*** Information shown ***

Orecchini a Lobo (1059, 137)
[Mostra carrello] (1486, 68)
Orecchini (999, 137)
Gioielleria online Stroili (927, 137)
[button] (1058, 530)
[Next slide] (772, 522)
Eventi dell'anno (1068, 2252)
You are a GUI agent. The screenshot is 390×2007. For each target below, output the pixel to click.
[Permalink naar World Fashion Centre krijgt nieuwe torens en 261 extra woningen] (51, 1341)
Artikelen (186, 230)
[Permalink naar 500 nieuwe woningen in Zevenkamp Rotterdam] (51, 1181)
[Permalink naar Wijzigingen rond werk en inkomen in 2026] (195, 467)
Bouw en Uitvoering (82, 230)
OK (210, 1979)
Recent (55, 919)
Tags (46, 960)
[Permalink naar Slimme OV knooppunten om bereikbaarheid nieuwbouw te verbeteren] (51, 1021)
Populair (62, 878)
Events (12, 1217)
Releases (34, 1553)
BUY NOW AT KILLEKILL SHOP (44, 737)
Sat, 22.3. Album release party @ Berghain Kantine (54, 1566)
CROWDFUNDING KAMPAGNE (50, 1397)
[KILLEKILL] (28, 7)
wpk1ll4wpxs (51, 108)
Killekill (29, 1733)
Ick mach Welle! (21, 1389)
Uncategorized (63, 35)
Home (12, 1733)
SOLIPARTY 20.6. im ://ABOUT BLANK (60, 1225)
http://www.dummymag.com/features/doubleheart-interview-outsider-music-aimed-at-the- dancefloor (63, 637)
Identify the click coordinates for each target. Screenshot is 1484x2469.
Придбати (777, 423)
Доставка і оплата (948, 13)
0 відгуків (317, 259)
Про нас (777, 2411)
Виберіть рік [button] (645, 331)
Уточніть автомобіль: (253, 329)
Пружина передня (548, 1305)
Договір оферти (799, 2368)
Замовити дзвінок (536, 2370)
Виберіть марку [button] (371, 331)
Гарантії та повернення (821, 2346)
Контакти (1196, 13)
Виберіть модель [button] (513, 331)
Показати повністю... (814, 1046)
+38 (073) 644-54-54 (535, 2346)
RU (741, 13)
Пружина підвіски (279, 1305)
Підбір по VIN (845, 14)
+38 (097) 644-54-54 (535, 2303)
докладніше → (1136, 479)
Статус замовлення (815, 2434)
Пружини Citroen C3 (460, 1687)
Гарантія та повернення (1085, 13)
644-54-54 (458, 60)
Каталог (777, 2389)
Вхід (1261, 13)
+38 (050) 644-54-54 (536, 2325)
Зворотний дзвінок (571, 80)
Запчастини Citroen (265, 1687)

***

*Work order*: Output only the lines from the one that contains "Уточніть автомобіль: (253, 329)" through the final line of the records, exactly as given.

*Exercise solution*:
Уточніть автомобіль: (253, 329)
Пружина передня (548, 1305)
Договір оферти (799, 2368)
Замовити дзвінок (536, 2370)
Виберіть марку [button] (371, 331)
Гарантії та повернення (821, 2346)
Контакти (1196, 13)
Виберіть модель [button] (513, 331)
Показати повністю... (814, 1046)
+38 (073) 644-54-54 (535, 2346)
RU (741, 13)
Пружина підвіски (279, 1305)
Підбір по VIN (845, 14)
+38 (097) 644-54-54 (535, 2303)
докладніше → (1136, 479)
Статус замовлення (815, 2434)
Пружини Citroen C3 (460, 1687)
Гарантія та повернення (1085, 13)
644-54-54 (458, 60)
Каталог (777, 2389)
Вхід (1261, 13)
+38 (050) 644-54-54 (536, 2325)
Зворотний дзвінок (571, 80)
Запчастини Citroen (265, 1687)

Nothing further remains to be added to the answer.